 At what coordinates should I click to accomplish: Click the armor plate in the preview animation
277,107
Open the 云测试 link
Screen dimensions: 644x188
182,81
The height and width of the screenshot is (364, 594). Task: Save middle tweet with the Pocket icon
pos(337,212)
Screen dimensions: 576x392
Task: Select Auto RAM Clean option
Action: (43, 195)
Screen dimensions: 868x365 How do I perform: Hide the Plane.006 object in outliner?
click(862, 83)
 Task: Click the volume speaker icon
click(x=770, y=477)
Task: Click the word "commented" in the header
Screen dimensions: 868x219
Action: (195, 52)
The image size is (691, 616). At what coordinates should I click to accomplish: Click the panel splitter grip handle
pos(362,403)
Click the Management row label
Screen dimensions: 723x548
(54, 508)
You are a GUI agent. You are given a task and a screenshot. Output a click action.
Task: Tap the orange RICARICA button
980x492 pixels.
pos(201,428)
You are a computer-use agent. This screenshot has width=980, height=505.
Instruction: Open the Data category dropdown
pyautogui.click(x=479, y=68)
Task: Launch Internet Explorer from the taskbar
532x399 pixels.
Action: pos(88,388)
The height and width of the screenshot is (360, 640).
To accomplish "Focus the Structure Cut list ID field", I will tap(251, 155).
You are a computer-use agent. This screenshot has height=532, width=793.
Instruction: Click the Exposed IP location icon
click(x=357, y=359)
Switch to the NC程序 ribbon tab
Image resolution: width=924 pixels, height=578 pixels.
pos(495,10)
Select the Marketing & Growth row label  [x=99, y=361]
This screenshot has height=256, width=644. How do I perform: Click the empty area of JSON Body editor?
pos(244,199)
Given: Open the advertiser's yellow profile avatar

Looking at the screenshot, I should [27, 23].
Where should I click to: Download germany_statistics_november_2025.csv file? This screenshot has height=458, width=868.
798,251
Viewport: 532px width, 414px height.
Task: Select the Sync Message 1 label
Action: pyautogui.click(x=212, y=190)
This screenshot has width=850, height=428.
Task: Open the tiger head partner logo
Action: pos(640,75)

§ **Instructions to follow**:
Every line above from the line with "You are a GUI" to the line with "Task: Launch Internet", inclusive, must be returned exactly; no other line belongs in the reply.

§ **Task solution**:
You are a GUI agent. You are given a task and a screenshot. Output a click action.
Task: Tap the orange RICARICA button
980x492 pixels.
pos(201,428)
You are a computer-use agent. This screenshot has width=980, height=505.
Instruction: Open the Data category dropdown
pyautogui.click(x=479, y=68)
Task: Launch Internet Explorer from the taskbar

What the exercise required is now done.